## Text section:
====================
To interpret the Arecibo message, you would first need to understand that it was an image consisting of 23 pixels in width and 73 pixels in height. The radio antenna encoded the 1,679 bits by flipping between two frequencies that represented 1 and 0. Lining up the bits differently without realizing the image's dimensions would make it seem like random noise. However, the Arecibo scientists built a clue into the transmission: 23 and 73 are both prime numbers - a pattern that other intelligent life may recognize. But, Brian McConnell, a computer scientist at Notion Labs, points out that alien messages could take on various forms and dimensions.

Zenil's approach analyzes each possible configuration's orderliness and potential to be the correct one, taking into account local and global order. The team tested the method on the Arecibo message expanded to six times its size, and it showed success in detecting the correct configuration. This approach not only works with encoded messages that contain bits, but it also has the potential to analyze a continuous signal sent by aliens. It could help find the right sampling frequency for digitizing it.
====================
## Material shown:
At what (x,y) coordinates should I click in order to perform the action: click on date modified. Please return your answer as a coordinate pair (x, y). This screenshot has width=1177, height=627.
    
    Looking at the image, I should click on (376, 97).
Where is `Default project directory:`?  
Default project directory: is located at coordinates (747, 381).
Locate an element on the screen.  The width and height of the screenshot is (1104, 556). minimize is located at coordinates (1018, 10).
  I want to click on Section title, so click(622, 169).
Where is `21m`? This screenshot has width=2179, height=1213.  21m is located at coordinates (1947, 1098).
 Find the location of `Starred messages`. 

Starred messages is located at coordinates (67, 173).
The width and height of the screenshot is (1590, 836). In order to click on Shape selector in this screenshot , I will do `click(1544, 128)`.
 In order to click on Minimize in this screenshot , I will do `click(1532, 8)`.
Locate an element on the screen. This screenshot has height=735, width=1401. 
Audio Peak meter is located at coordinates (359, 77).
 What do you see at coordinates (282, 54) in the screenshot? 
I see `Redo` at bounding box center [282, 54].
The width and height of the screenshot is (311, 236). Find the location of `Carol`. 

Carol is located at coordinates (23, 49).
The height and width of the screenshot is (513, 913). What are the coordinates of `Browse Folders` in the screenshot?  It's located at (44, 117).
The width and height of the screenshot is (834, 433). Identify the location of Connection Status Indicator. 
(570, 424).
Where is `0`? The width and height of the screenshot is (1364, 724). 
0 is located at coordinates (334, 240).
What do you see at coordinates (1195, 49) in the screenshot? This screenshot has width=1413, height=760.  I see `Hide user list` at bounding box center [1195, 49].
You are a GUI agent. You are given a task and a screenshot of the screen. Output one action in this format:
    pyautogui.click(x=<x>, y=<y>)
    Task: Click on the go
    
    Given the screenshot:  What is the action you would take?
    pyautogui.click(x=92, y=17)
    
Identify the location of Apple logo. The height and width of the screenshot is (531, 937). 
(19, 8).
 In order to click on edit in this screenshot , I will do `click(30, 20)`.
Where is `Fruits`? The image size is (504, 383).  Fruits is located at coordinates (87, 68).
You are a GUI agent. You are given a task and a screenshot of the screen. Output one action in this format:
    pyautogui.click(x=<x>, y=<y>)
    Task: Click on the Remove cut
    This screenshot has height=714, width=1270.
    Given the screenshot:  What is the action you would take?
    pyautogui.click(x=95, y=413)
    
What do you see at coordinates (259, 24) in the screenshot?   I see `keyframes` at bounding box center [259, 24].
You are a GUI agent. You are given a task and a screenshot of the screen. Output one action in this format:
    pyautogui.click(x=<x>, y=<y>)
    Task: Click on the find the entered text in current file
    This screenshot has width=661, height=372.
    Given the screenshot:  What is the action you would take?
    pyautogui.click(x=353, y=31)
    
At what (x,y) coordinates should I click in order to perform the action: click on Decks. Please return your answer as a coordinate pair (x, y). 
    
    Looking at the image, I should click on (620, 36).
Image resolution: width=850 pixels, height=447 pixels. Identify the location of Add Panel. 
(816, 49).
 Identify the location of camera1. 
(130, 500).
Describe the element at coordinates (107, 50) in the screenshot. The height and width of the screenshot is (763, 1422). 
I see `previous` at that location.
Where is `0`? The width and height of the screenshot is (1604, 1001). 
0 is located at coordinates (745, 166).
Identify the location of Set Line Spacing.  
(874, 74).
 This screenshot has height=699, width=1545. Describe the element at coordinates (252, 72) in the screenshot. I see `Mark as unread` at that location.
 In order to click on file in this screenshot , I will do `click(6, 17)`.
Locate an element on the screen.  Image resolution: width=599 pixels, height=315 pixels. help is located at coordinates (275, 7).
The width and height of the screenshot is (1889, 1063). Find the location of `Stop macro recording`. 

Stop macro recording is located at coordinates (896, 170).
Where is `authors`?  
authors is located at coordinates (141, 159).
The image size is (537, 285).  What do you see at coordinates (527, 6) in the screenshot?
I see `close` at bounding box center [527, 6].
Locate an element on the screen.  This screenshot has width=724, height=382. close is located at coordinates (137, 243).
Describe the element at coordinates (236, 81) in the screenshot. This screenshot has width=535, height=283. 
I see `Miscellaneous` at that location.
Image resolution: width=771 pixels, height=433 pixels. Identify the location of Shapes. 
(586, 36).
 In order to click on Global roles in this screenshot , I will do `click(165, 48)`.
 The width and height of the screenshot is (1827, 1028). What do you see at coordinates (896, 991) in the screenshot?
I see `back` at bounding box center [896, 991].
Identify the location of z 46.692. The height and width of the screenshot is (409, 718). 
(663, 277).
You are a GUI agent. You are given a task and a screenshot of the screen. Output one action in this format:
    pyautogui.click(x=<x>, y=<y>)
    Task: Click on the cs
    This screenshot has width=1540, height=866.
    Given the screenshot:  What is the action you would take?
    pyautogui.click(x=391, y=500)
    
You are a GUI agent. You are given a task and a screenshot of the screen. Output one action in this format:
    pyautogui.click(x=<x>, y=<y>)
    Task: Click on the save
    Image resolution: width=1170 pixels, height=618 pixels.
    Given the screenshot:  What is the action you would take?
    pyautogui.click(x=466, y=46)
====================
## Jobs:
1. Please condense the paragraph of the Arecibo text that begins "Zenil's approach analyzes" into a short list that keeps its main facts.
2. Reproduce everything in the Arecibo text from "To interpret the" down to "forms and dimensions.".

## Final answers:
1.
- Zenil's approach analyzes how orderly each possible configuration is and how likely it is to be the correct one, considering both local and global order.
- In a test on the Arecibo message expanded to six times its size, it detected the correct configuration.
- It works with encoded messages made of bits and could also analyze a continuous signal sent by aliens.
- It could help find the right sampling frequency for digitizing such a signal.

2.
To interpret the Arecibo message, you would first need to understand that it was an image consisting of 23 pixels in width and 73 pixels in height. The radio antenna encoded the 1,679 bits by flipping between two frequencies that represented 1 and 0. Lining up the bits differently without realizing the image's dimensions would make it seem like random noise. However, the Arecibo scientists built a clue into the transmission: 23 and 73 are both prime numbers - a pattern that other intelligent life may recognize. But, Brian McConnell, a computer scientist at Notion Labs, points out that alien messages could take on various forms and dimensions.